Note that if the application is sandboxed, the system will not let you register service names that aren’t starting with the application group identifier. When creating a Login Item application, LaunchServices implicitly registers a mach service for the login item whose name is the name as the login item’s bundle identifier. See the App Sandbox Design Guide and the iDecide sample project for more info.

Since working directly with Mach messages can be cumbersome, Distributed Objects, Distributed Notifications and Apple Events were built on top of them and simplify things a lot. I won’t discuss these here so go read Mike Ash’s post and the Distributed Objects Architecture if you want more info.

It’s also worth noting that with OS X 10.7 Lion, Apple shipped a revolutionary API built on top of Mach messages and libdispatch: XPC. As per its man page, XPC is “a structured, asynchronous interprocess communication library”. With 10.8, a new NSXPCConnection class was also released. NSXPCConnection brings back the Distributed Objects idea with an XPC flavor by letting you send messages to a remote proxy object through an XPC connection. Since the introduction of XPC, using Mach ports or one of its derivative is essentially unnecessary.
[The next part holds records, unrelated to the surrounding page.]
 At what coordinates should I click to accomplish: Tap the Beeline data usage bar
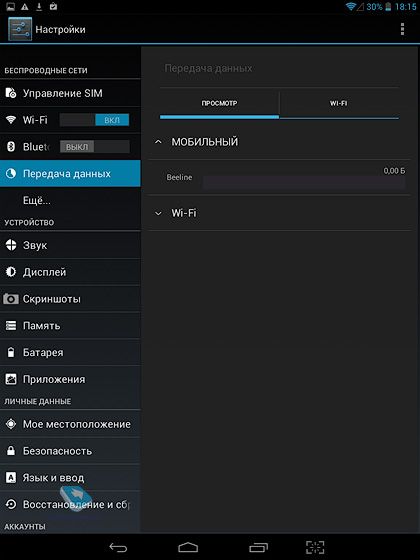click(304, 182)
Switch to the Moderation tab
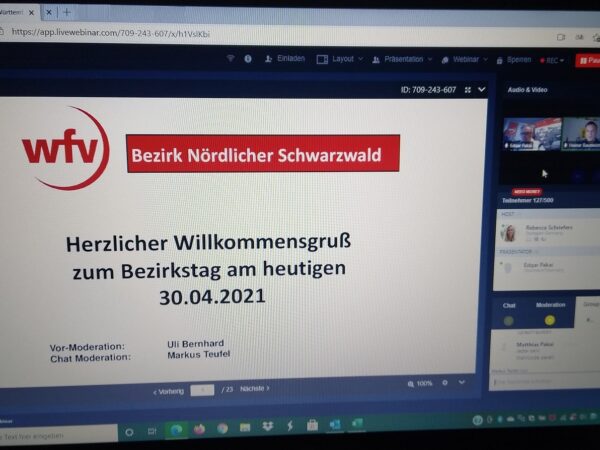Screen dimensions: 600x450 pyautogui.click(x=550, y=305)
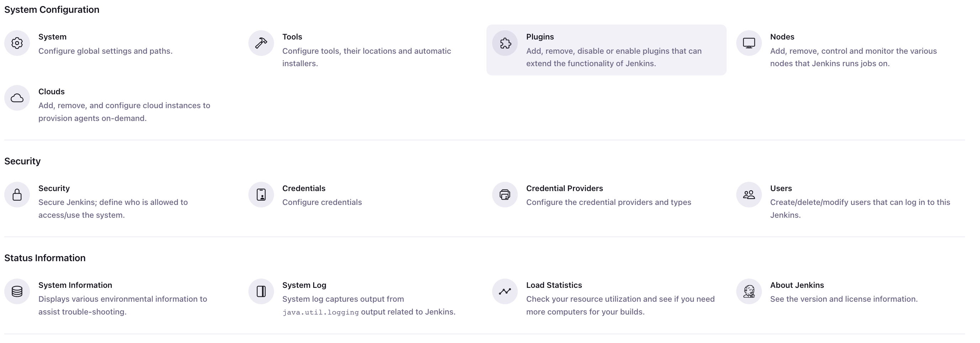Open the Security padlock icon
Viewport: 980px width, 343px height.
[x=17, y=195]
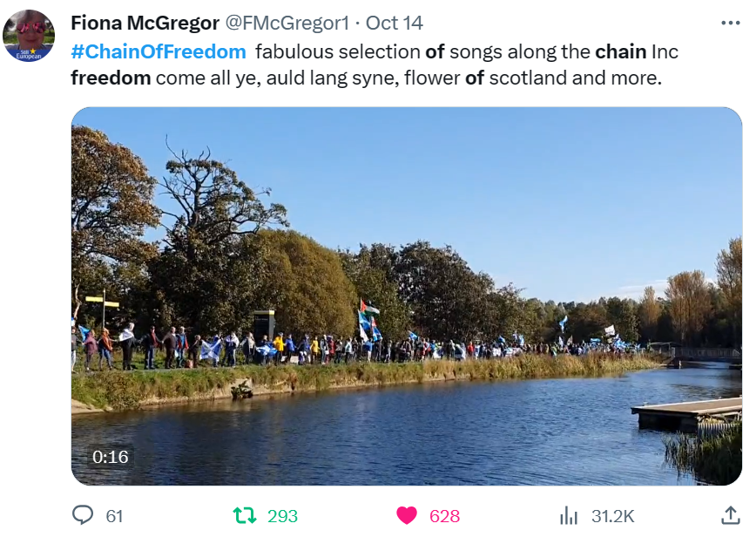Click the 293 retweets count
Viewport: 756px width, 537px height.
282,516
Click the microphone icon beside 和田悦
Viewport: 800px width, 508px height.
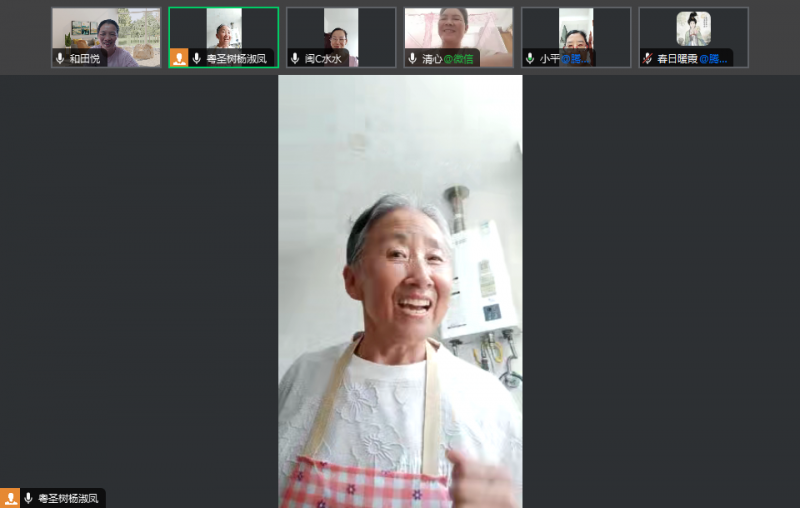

However, it’s important to keep in mind that service name bootstrapping is still required with XPC. In particular, the docs for xpc_connection_create_mach_service clearly state that “the service name must exist in a Mach bootstrap that is accessible to the process and be advertised in a launchd.plist”.

POSIX file descriptors

By being a BSD derivative Darwin has all the Unix IPC goodies, in particular Berkeley sockets a.k.a. Unix Domain Sockets. Since these will be the core part of the article I’ll save their discussion for a later section.

Current state of IPC on iOS

As you’re probably aware, a big part of App Extensions on iOS is built around XPC. An XPC connection is set up between the hosting application and the extension in order to communicate. Most of the methods in NSExtensionRequestHandling and NSExtensionContext end up sending some message to the host application through an XPC connection.

However, XPC is also private on iOS and third-party developers cannot use it directly (yet). Similarly, Distributed Objects, Distributed Notifications and Apple Events are not available on the platform.

Regarding using Mach ports directly, while the Mach port API is indeed available on iOS, NSMachBootstrapServer isn’t and creating a remote port with CFMessagePortCreateLocal will return NULL and log a sandbox violation to the console.

[Update: This was proven incorrect. See this follow-up post for more info.]

<notify.h>

OS X has had support for the <notify.h> Core OS notification mechanism since 10.3. Similarly, iOS has had support for these mechanism since its inception. <notify.h> allows processes to exchange stateless notification events. As explained in the <notify.h> header:

These routines allow processes to exchange stateless notification events. Processes post notifications to a single system-wide notification server, which then distributes notifications to client processes that have registered to receive those notifications, including processes run by other users.

Notifications are associated with names in a namespace shared by all clients of the system. Clients may post notifications for names, and may monitor names for posted notifications. Clients may request notification delivery by a number of different methods.

In a nutshell, processes can post and receive system-wide notifications with the notifyd daemon acting as the server by receiving and broadcasting notifications. Observers can be registered on a dispatch queue, a signal, a mach port or a file descriptor!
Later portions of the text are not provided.